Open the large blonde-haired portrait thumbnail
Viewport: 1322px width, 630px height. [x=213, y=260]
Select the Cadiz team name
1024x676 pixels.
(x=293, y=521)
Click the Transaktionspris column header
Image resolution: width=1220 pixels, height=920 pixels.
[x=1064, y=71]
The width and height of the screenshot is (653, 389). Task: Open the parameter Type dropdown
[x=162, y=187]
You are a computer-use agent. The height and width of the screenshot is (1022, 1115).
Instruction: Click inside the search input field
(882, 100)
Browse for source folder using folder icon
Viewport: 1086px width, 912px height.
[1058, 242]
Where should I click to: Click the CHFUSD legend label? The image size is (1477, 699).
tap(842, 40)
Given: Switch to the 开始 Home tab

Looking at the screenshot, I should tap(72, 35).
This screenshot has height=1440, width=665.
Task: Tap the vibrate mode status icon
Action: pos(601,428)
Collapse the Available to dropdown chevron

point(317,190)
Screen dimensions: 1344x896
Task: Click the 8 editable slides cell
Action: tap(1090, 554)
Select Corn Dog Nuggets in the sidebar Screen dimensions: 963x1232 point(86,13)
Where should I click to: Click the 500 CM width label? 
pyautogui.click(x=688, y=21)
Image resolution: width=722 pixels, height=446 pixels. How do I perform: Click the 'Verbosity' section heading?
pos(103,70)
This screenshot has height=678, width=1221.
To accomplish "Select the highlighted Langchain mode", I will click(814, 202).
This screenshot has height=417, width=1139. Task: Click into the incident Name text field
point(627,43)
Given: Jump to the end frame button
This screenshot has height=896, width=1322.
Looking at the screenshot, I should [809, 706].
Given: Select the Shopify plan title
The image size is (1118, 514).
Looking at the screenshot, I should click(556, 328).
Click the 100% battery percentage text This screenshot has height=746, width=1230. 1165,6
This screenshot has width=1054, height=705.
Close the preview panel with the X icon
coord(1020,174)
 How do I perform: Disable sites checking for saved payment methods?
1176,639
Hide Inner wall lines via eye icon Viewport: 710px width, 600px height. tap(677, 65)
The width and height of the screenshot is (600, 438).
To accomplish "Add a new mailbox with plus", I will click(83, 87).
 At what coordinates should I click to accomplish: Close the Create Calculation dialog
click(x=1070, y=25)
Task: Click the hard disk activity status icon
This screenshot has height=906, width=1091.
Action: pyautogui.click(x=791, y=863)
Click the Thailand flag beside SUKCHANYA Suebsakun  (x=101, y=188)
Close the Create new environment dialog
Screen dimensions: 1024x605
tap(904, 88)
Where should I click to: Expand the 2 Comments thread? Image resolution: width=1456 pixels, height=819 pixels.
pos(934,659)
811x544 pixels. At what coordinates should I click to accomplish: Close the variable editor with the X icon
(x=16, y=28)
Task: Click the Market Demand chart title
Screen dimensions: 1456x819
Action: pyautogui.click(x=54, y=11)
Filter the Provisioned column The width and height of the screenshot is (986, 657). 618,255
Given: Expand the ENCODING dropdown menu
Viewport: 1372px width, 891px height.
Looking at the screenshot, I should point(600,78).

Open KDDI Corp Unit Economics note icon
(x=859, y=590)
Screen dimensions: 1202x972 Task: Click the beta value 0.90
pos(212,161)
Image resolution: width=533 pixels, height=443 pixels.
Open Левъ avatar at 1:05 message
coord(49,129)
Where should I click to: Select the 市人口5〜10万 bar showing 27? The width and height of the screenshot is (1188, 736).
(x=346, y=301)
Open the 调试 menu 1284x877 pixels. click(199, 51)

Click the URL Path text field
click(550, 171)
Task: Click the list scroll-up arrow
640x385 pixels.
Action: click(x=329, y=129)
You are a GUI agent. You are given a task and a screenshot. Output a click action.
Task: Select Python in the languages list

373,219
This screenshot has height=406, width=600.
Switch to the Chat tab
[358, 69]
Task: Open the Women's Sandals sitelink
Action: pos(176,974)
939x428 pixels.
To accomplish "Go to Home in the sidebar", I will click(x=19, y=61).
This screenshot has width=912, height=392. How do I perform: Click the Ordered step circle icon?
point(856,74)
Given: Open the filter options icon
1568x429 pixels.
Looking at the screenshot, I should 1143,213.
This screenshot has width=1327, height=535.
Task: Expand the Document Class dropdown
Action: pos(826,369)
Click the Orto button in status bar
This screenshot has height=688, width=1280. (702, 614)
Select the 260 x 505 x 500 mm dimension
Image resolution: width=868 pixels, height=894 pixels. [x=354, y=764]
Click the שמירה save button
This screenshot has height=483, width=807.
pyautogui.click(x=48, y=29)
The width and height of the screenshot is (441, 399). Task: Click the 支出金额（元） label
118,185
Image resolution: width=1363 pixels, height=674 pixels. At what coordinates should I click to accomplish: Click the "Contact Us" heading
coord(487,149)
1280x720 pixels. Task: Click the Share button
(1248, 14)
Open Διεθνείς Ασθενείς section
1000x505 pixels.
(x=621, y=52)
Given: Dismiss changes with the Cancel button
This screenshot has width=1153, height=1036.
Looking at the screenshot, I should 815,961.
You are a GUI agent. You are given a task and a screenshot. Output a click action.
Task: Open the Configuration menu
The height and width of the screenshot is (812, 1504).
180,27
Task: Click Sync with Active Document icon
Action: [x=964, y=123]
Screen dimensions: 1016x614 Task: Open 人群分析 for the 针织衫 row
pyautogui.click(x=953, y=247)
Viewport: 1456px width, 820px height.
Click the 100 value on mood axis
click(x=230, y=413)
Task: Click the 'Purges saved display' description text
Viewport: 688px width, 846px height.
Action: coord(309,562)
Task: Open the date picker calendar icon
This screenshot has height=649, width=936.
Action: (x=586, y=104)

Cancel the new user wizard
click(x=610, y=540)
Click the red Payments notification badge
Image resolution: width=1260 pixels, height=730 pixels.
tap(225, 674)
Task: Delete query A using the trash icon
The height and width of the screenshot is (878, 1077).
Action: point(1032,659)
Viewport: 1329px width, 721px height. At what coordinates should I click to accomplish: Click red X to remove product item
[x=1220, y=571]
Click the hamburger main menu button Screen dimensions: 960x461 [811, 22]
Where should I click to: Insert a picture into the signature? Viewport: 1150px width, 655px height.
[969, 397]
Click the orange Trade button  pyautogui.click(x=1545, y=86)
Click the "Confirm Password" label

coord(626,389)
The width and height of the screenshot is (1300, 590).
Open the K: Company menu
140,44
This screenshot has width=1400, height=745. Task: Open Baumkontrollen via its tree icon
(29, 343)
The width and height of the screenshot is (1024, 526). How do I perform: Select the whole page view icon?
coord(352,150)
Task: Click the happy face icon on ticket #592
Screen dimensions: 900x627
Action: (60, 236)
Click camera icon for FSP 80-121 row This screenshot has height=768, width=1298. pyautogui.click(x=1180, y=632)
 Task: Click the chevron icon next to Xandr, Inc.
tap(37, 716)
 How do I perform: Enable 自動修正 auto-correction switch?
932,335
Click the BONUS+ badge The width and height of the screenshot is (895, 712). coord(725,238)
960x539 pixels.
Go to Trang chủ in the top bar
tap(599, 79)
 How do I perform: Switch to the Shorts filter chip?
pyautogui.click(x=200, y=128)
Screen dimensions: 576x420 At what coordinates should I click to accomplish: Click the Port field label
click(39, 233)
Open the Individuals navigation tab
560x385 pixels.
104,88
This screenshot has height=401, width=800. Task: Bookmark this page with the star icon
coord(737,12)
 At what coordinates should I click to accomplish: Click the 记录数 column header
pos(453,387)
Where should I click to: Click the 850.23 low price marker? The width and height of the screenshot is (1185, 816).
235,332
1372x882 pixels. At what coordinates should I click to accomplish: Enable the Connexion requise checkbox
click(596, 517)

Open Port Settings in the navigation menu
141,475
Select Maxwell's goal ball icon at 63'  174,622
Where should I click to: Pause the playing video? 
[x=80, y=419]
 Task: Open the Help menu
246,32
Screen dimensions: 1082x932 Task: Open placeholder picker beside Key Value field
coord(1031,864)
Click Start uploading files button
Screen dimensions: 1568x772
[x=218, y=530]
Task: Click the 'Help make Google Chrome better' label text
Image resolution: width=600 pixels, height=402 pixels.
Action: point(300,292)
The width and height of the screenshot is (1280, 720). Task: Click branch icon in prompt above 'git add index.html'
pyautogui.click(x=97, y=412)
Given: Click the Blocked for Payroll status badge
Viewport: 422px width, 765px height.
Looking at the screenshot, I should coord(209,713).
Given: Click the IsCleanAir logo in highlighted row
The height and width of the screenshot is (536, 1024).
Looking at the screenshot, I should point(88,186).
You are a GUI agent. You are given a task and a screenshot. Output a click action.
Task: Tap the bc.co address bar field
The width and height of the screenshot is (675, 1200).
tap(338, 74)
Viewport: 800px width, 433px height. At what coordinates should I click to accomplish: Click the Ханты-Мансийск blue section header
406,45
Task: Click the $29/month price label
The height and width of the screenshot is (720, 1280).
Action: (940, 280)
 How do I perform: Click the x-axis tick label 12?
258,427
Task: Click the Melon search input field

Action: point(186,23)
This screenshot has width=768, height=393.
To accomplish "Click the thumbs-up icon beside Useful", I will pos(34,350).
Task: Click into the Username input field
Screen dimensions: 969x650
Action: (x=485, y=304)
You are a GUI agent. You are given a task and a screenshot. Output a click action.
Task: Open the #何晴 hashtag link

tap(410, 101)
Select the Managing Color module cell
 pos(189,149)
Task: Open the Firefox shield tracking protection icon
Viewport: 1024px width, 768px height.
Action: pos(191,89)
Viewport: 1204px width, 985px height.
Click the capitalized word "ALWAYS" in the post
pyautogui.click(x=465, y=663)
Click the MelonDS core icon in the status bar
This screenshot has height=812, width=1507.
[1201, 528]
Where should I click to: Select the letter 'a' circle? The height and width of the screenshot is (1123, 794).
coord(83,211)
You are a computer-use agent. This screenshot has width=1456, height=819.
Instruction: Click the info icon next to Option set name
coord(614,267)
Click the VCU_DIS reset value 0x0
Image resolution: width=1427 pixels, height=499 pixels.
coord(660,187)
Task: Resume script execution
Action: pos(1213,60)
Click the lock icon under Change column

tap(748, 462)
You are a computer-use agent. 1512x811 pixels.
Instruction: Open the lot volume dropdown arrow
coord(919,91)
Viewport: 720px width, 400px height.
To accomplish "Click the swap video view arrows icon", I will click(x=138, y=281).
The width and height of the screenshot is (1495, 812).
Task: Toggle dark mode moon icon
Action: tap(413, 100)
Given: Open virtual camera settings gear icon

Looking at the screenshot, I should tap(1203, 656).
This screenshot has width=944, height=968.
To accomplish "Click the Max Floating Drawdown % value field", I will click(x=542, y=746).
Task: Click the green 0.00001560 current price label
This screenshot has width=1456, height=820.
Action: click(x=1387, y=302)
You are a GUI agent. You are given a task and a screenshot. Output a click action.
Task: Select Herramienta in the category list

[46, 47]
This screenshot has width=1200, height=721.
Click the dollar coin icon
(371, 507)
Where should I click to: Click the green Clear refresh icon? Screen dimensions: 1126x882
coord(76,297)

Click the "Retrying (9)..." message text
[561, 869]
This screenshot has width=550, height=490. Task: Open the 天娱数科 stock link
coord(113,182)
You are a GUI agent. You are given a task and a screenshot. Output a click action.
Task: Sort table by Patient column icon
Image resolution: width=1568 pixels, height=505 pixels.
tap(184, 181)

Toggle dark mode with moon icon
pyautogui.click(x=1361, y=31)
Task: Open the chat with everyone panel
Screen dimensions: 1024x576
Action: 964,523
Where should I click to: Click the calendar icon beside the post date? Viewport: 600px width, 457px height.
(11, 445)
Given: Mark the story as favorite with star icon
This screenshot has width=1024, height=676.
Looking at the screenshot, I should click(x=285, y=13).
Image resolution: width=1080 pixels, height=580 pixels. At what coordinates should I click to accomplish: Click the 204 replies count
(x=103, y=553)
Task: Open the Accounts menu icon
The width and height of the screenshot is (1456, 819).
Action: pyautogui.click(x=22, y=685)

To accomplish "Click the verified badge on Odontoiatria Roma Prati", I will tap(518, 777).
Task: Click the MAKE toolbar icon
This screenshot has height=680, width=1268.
————
→ **Task to complete**
Within the entries, find each line holding the string "using". Reply with how many there are, as a number alone.

→ **Result of the exercise**
2